— Start The records —

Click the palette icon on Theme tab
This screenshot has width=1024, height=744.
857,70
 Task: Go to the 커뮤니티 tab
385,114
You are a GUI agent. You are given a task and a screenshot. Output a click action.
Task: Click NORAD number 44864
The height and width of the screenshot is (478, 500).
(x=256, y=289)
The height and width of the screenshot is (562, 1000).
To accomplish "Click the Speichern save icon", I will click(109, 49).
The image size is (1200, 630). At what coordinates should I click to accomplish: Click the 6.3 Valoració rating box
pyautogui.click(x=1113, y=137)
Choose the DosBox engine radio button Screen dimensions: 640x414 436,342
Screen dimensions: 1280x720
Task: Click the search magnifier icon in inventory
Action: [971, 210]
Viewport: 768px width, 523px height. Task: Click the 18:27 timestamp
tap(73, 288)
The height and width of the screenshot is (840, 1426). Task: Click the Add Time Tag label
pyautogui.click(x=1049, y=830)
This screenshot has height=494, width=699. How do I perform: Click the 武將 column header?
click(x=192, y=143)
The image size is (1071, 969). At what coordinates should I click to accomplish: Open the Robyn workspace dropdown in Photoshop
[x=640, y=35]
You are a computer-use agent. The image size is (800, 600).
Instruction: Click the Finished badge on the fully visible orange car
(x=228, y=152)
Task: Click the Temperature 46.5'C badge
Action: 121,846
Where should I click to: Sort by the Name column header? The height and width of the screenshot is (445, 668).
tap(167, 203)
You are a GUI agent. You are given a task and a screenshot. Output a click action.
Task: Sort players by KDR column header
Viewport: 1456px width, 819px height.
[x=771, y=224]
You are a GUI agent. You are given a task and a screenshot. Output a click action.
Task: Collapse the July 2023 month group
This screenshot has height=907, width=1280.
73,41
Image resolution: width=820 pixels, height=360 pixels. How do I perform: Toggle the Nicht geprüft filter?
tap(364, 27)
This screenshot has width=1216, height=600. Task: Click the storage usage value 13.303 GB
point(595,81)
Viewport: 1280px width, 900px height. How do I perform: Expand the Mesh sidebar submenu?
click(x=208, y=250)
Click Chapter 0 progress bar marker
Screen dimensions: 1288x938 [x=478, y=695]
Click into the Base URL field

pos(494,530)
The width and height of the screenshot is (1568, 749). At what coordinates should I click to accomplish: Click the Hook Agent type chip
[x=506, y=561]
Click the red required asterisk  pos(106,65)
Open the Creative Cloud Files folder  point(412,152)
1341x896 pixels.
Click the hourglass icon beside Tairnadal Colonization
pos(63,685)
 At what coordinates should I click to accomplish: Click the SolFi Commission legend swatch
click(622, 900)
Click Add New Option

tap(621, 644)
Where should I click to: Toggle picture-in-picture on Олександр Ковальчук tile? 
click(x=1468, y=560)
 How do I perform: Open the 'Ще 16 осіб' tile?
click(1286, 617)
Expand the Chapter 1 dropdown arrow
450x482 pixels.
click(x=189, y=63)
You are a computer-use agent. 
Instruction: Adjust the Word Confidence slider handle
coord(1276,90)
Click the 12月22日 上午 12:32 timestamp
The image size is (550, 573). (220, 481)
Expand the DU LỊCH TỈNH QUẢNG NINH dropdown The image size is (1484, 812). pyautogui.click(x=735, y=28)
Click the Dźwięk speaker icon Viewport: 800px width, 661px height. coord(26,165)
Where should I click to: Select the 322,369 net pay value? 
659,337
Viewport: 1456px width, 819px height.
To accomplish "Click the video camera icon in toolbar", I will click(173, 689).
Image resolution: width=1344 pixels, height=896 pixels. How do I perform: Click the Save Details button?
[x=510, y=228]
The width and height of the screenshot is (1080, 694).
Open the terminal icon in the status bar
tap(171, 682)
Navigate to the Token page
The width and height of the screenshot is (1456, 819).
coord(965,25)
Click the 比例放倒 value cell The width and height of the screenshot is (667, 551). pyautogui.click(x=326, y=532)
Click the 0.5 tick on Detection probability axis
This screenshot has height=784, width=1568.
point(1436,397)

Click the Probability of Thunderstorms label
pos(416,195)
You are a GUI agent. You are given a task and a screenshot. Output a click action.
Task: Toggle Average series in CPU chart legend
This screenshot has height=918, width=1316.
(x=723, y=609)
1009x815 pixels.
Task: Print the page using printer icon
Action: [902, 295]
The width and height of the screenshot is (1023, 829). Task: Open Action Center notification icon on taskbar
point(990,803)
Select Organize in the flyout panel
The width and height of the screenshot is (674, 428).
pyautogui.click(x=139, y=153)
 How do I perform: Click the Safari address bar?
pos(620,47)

— End The records —

Problem to work on> Please output the stretch of items from the line containing "Where should I click to: Toggle" through the line containing "click(x=189, y=63)" as a numbered list, leaving out blank lines.

Written response>
1. Where should I click to: Toggle picture-in-picture on Олександр Ковальчук tile? 
2. click(x=1468, y=560)
3.  How do I perform: Open the 'Ще 16 осіб' tile?
4. click(1286, 617)
5. Expand the Chapter 1 dropdown arrow
6. 450x482 pixels.
7. click(x=189, y=63)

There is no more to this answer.